• _WHAT IS EXPECTED_: Examine the entries below, count the lines holding the string "agent", and respond with the number only.
DATASET RECORDS Block Start
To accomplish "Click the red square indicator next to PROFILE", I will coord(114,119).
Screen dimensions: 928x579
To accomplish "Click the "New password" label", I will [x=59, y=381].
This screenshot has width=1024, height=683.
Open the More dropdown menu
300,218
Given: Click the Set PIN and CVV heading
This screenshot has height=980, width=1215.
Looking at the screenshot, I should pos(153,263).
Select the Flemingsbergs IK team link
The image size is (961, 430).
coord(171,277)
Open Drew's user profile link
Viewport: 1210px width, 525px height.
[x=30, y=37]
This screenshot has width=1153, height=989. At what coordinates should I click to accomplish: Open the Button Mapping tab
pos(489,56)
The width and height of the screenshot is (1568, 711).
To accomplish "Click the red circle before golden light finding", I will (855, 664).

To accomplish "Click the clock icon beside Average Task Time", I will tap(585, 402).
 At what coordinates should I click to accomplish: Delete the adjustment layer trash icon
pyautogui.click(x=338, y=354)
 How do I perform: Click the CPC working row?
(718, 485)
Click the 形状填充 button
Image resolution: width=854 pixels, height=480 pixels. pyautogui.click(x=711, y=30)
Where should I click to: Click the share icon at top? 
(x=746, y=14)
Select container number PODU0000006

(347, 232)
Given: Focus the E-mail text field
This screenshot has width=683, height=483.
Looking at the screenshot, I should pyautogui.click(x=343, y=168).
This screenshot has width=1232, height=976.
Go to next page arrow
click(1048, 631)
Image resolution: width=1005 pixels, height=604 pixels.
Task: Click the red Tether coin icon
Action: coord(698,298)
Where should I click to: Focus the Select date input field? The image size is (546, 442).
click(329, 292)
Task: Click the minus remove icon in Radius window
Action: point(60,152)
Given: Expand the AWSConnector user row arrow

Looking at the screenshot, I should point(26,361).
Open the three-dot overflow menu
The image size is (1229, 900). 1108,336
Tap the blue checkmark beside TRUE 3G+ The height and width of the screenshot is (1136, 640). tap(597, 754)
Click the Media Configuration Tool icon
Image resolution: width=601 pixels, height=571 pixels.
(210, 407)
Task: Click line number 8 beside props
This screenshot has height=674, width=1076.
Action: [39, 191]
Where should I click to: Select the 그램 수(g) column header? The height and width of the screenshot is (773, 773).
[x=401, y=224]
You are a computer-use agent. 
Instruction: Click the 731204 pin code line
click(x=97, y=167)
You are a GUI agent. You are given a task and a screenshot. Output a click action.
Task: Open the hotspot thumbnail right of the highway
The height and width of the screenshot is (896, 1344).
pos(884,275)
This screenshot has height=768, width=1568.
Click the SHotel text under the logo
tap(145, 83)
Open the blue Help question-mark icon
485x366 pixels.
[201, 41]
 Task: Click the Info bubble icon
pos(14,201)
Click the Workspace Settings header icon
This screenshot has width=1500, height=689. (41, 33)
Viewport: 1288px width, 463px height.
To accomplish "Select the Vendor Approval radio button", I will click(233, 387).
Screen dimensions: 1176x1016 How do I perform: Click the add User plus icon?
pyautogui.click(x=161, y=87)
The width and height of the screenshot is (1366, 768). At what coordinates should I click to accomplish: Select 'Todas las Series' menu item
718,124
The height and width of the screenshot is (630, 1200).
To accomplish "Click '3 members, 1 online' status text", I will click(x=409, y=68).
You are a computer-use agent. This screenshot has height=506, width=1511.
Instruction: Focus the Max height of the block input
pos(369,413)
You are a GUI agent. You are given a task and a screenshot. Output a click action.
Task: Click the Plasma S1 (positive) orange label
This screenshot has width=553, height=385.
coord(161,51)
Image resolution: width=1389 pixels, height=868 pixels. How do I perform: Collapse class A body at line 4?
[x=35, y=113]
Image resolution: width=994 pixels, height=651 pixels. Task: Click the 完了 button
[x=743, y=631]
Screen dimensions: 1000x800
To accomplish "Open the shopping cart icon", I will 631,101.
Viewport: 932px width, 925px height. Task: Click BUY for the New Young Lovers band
DATASET RECORDS Block End
• _ANSWER BOX_: 4